Amid all the recent chicanery at Parliament House, it would have been easy to overlook an important development for whistleblowers with the passage of laws to protect those who speak out on private-sector wrongdoing. Likewise in Brussels, with all eyes on Brexit, the agreement of landmark, European Union-wide whistleblower protections went largely unremarked.
But these dual developments represent the continuation of an important shift in the treatment of whistleblowers. Long derided as snitches – to quote a former police commissioner from the 1990s: "nobody in Australia much likes whistleblowers" – societies across the globe are recognising the crucial public function served by those who expose corruption and misfeasance.
The new Australian laws are the outcome of a protracted process that began with a joint parliamentary committee report published in September 2017. That document recognised the wholesale inadequacies of extant protections for private-sector whistleblowers in the Corporations Act and recommended ambitious reforms. These were ultimately watered down as parliamentary machinations took their toll, with leading Australian authority Professor A. J. Brown describing the amendments at one point as "more a sideways than a forward step on key issues".

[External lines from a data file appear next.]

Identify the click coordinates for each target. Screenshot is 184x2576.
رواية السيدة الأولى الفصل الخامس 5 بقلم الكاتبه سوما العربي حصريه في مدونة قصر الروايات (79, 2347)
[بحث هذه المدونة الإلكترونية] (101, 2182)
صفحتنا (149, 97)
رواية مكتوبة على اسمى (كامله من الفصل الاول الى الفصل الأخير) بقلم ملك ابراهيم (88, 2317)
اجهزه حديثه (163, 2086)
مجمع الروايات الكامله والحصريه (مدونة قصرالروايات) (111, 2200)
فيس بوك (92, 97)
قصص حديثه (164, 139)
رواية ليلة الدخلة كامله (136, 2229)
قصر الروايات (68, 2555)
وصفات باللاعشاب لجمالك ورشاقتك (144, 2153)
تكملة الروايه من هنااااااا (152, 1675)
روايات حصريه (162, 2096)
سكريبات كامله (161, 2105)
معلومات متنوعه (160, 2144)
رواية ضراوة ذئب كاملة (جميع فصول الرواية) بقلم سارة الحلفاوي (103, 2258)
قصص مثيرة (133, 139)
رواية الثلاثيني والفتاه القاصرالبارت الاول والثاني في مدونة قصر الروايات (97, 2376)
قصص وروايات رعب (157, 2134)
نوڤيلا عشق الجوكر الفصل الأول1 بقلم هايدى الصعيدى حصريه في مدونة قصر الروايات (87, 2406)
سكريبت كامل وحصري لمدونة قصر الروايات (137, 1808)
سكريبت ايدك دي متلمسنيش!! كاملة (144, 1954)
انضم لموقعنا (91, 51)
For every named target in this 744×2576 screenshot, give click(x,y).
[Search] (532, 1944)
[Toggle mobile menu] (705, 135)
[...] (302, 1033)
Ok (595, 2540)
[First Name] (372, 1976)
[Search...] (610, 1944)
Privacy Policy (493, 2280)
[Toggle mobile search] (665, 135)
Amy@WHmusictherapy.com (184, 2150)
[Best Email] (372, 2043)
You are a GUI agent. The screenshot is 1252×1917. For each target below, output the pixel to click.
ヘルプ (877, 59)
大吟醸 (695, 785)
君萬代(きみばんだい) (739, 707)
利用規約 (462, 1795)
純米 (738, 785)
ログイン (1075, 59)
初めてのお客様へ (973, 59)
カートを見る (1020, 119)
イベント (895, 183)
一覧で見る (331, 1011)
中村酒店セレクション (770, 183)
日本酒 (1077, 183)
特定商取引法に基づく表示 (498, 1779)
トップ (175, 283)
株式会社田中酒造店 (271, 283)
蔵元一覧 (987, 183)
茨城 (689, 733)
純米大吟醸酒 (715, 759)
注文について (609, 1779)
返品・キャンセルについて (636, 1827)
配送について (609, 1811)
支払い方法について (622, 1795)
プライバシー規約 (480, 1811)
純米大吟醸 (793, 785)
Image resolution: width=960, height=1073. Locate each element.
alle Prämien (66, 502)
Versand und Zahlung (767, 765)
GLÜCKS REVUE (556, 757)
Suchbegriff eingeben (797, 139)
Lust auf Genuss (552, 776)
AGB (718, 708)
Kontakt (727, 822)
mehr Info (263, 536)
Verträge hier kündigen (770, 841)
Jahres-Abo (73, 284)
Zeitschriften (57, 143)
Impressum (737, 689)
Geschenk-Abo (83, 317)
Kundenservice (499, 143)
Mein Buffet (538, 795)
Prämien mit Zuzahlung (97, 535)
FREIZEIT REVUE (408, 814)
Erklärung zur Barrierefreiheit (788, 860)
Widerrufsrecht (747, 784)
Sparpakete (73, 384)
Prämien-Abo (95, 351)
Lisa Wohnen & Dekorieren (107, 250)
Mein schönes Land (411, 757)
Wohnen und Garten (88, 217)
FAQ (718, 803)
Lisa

Nevertheless, the changes are significant. After the laws were finally passed in February this year, even Brown hailed the "breakthrough" for whistleblowers. The laws expand the range of subject matters for protected disclosures, permit anonymous whistleblowing and require large companies to introduce mandatory whistleblowing policies. Crucially, they also reverse the onus of proof in cases where a whistleblower seeks compensation after suffering reprisals.
Meanwhile, the EU's three law-making bodies – the European Commission, European Parliament and European Council – agreed in March on the terms of a directive that will require all EU member states to implement harmonised whistleblower-protection laws within two years. While the minutiae is unimportant for this column's purposes, the directive is broadly in line with international best practice and will see the EU become a world leader after decades of lagging behind.
These developments should be heartily welcomed, despite some shortcomings. We have long championed the cause of whistleblowers and the need for law reform in this area. But the recent Australian reforms left one group behind: federal public servants.
Notwithstanding the sentiments of the police commissioner mentioned above, Australia was once an early adopter of whistleblower protections for public servants. South Australia passed its Whistleblower Protection Act in 1993; for context, Britain's laws – the first in the EU – did not come into being until 1998. Over the next two decades, every Australian state and territory passed laws to protect public-sector whistleblowers, culminating in 2013 with the Public Interest Disclosure Act at the federal level.
But the positive effect of that long-awaited law has been limited. An independent review of the statute by Philip Moss in mid-2016 noted: "The experience of whistleblowers under the PID Act is not a happy one ... The experience of agencies is that the PID Act is hard to apply." In other words, the law is not working. At the coalface, as advisers to public-sector whistleblowers, we have had similar experiences.
Which is why the government's failure to implement Moss's extensive list of recommendations is disappointing. The act was left untouched by the recently passed amendments, despite the joint parliamentary inquiry stressing the need for harmonisation and recommending it be "redrafted in parallel with the [new] private sector act". At the time of writing, there have been no hints from Parliament that revisions to the public-sector protections are forthcoming.
Reform is needed. As Moss articulated in 33 recommendations across a 71-page report, the Public Interest Disclosure Act has significant shortcomings. Public-sector whistleblowing is arguably the most important form of whistleblowing, given the importance of democratic accountability and efficient public administration to the lives of all Australians.
As the government passed draconian changes last year to official secrecy laws, functioning whistleblowing channels and protections are more urgent than ever. As we wrote at the time, those reforms put "the cart before the horse ... Cracking down on unauthorised disclosure before a robust and effective program for authorised disclosure of official information is illogical at best, and shows a barely disguised contempt for whistleblowers at worst". Tax Office whistleblower Richard Boyle now faces 161 years in jail for disclosing what he saw as unfair debt collection practices to the media.
There is some light on the horizon. In February, Bill Shorten pledged further whistleblower law reform if Labor is elected. "Whistleblowers should be treated the same, regardless of the type of workplace they're in," the opposition leader said. "But, right now, our whistleblower laws are opaque and inconsistent."
The proof of the pudding, as ever, will be in the eating. Labor has also proposed financially incentivising whistleblowers, an approach hailed for its effectiveness in the United States but which has detractors elsewhere. Without further details about how such a scheme would work, it is premature to judge it.
Recent developments in Australia and Europe bode well for would-be whistleblowers. But the lack of sophisticated protections for Australia's federal public servants is a troubling gap. Whichever government takes power after the next election, public-sector whistleblower law reform should be at the top of the agenda.